Hello Saul and Friends,
I’m a longtime MF member in my early 50s who recently discovered this excellent discussion board and have learned a great deal by reading the past few months worth of posts, so thank you so much for your ideas. I’ve been investing for 30 years and have been pursuing great companies (Mostly rule breakers) with a buy and hold strategy. I already owned many of the SaaS companies you all discuss here when I found this board.
I know this board is focused on hypergrowth companies, but I’m curious as to whether you all think hypergrowth investing should be an “all or nothing” strategy. As someone who was burned badly by the 2000 dot-com bubble bursting, it seems very risky to invest 100% of a portfolio in hypergrowth companies. It seems to me like building a baseball team with all sluggers (HR or K) and nobody to get on base.
I’ve had my share of huge winners like AMZN, NVDA, NFLX, TSLA and ZM and also plenty of flameouts, and I realize how hard it is to find these hypergrowth companies since they are the true unicorns of the investing world. I can’t argue with the returns many of you are achieving, but do some of you feel it is ok to settle for some singles and doubles instead of always swinging for the fences?
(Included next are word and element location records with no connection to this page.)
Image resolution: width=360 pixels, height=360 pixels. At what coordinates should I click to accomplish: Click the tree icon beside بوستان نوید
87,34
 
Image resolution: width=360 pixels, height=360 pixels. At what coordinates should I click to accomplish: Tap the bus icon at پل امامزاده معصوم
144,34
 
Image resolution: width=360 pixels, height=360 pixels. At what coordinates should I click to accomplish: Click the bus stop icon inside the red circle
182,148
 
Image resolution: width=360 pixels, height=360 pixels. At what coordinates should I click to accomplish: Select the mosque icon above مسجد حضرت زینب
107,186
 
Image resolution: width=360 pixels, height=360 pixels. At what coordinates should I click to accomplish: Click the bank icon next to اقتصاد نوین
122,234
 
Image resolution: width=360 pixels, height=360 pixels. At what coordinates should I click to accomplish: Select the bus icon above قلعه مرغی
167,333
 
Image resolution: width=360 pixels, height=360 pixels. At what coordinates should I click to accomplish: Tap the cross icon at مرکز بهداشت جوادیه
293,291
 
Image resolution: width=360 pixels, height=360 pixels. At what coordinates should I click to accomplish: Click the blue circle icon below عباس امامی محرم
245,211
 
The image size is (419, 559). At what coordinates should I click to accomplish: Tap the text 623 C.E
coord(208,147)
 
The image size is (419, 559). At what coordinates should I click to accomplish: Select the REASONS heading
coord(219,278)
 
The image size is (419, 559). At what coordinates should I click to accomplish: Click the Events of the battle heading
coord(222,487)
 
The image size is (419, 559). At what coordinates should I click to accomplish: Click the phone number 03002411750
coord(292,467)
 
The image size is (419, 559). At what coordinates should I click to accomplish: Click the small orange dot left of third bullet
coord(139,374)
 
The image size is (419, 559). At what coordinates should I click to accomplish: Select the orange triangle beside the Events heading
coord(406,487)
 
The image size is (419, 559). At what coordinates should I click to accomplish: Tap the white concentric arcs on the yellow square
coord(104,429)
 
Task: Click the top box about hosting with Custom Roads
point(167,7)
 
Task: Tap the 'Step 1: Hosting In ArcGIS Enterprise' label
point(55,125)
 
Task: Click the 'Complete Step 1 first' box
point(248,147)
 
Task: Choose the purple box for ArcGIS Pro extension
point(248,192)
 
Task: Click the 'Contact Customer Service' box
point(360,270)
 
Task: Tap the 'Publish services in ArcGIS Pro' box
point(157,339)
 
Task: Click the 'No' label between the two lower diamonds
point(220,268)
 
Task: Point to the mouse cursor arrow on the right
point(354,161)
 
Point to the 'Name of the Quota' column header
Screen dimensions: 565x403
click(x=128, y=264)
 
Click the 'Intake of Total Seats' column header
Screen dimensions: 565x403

For example, I own both TDOC and LVGO so today was a sad day for me in the near term as LVGO seemed to be a true hypergrowth company. At least for now though I am planning on keeping both of them and hoping that the combined company becomes a solid doubles hitter with less risk of striking out, with the possibility of growing into a juggernaut over time. I would consider a 3x gain in TDOC going forward over 2-4 years to be a win, even though recency bias would suggest that isn’t a spectacular return compared to 2020 results so far in most of the stocks discussed here.
Sorry for the long post but I’m just trying to reconcile these exciting things I’ve learned from this board with 20+ years of Motley Fool investing philosophies.
Thank you so much for your ideas and input!